:: Text section ::
- Opening Delimiter -

Interchanging the word ‘feminist’ with ‘feminazi’ is quite a common trend today. Isn’t it time we bade farewell to assuming that feminism is a privilege?
Working in the space of women and rights, the biggest challenge I have faced is having to justify my “neutrality” for the sexes. Some of the most common questions I am asked as a trainer for prevention of sexual harassment (POSH) are –
“What about the male victims?” or “what do you think of the misuse of the women specific laws?”
As a trainer and awareness expert for prevention of sexual harassment at workplace, I am often looked at as a crusader for women rights. That is great because I am exactly that and much more.
But the problem comes when the context of every spoken word is weighed, scraped and juxtaposed in light of the false cases of rape, sexual harassment and other sexual crimes against women which entailed male victimisation.

- Closing Delimiter -

:: Dataset extract ::

- Opening Delimiter -

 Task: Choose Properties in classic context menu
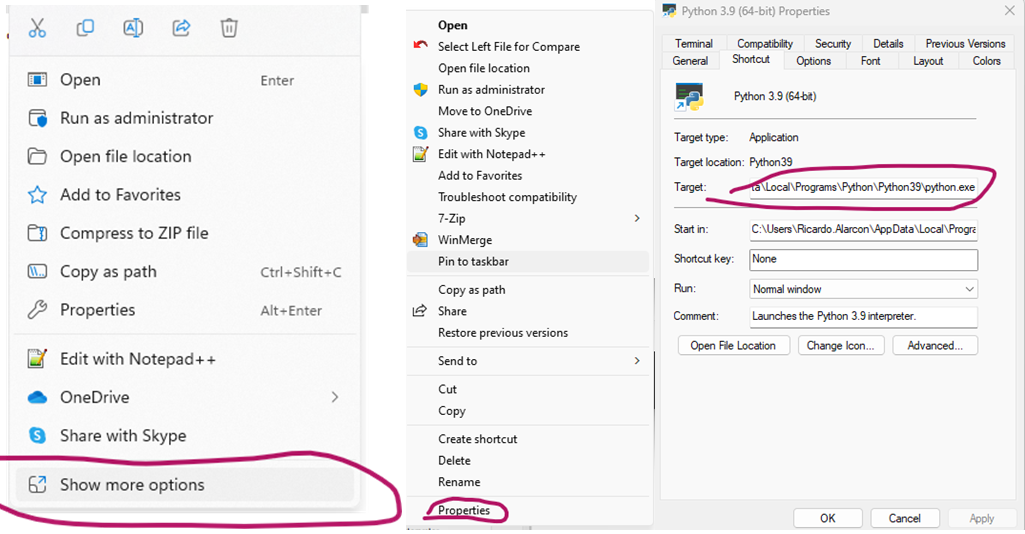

- Closing Delimiter -

:: Tasks ::
- A) Set down the essay on feminism and harassment-prevention training word for word, everything from "As a trainer and" down to "and much more.".
- B) Using the essay on feminism and harassment-prevention training, say yes or no to each statement and quote the words that decide it: (i) The writer works as a trainer for prevention of sexual harassment. (ii) The writer objects to being seen as a crusader for women rights. (iii) The writer names justifying "neutrality" for the sexes as the biggest challenge faced.
- C) Write what comes next in the essay on feminism and harassment-prevention training, starting after its last sentence.

:: Solved problems ::
- A)
As a trainer and awareness expert for prevention of sexual harassment at workplace, I am often looked at as a crusader for women rights. That is great because I am exactly that and much more.

- B)
(i) Yes: "Some of the most common questions I am asked as a trainer for prevention of sexual harassment (POSH) are"
(ii) No: "That is great because I am exactly that and much more."
(iii) Yes: "the biggest challenge I have faced is having to justify my “neutrality” for the sexes"

- C)
It is here that I often end up justifying that I am all for the due process of law, against media trials and a thorough supporter for gender neutral laws of sexual crimes (which includes not only men but also transgenders and others). Shamefully, I begin my march of speaking up for all that I stand for, in order to justify my feminist ideology, having to heavily justify why women need specific legislations, as if it’s something to be apologetic for.
We live in a time where feminism and feminazi are used as interchangeable terms. The use of terms that convert the movement for women empowerment into extreme militancy in order to reject the movement altogether.
This is indeed a sombre example of diverting the attention from the real problems that exist in the society. And highlighting protests by women rights supporters as mob lynchings. It is that or sensationalising and wrongly adducing the news of repealing “Adultery” as a move which allows women to have sexual relations outside of marriage.
Women are speaking up, sure, but the voice is often ignored or quipped as being one of a “bra-burning feminist“. The debate has shifted from the violence against women by men, to the harassment faced by men at the hands of conniving, vengeful and vindictive women.
This antithetical thought process continues to be justified in light of “bra-burning feminists” that are ‘supposed’ to have, in their limited purview, overtaken our land of values and traditions.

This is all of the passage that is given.